Depuis plusieurs années, les membres du Comité de crise de l’électricité de Soweto (SECC), en Afrique du Sud, reconnectent illégalement des compteurs pour donner du courant aux plus pauvres. Cette action déplait fortement à l’Eskom, la compagnie publique d’électricité, qui a enregistré cette année plus de la moitié de ses pertes annuelles pour non-paiement des factures dans ce secteur.

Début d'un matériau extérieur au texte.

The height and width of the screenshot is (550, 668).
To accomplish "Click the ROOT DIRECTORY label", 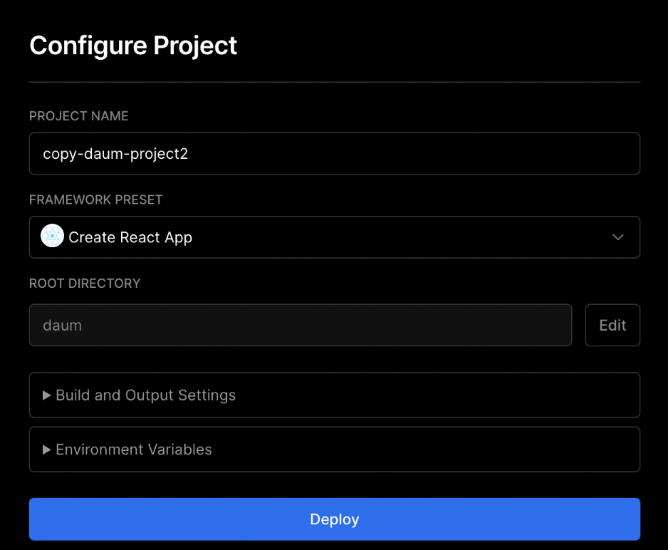I will click(85, 284).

Ce sont les Robin des bois du célèbre township sud-africain, Soweto. Leur mission : garantir un accès à l’électricité aux plus pauvres. « On rend à la communauté ce dont elle a besoin. Le gouvernement a promis de l’électricité, des services de base gratuits pour tous. Nous appliquons la politique qu’ils ont échoué à mettre en place pour les communautés », explique à l’AFP Bobo Majhoba, dirigeant du Comité de crise électrique de Soweto (SECC). Leur procédé est simple : les militants de cette association piratent le système de distribution d’Eskom, la compagnie d’électricité sud-africaine. Un acte qui n’est pas du goût de la société. « Etre sans emploi et avoir des difficultés ne vous donnent pas le droit de faire des choses illégales », s’insurge Bandile Jack, un chargé de clientèle présent dans ce secteur. C’est à Soweto que la compagnie enregistre plus de la moitié de ses pertes annuelles pour non paiement des factures en zone résidentielle. En effet, seulement 20% des foyers de Soweto payent leur facture. Et le SECC en est en partie responsable.
David contre Goliath
Face aux tarifs exorbitants pratiqués par Eskom qui a fortement augmenté ses prix ces dernières années (+27,5 % en 2008, +31,3 % en 2009), l’association n’a qu’un seul mot à la bouche : lutter. Et ce, coûte que coûte. « Nous n’avons pas beaucoup d’argent et de moyens pour nous battre contre Eskom, si ce n’est physiquement et émotionnellement. On met plus d’équipes sur le terrain pour reconnecter les gens, c’est comme cela qu’ils (Eskom) auront la pression », explique Bobo Majhoba. Depuis leur création en 2000, le SECC se livre à des actions de guérilla en faveur des habitants pour que l’électricité soit gratuite pour tous.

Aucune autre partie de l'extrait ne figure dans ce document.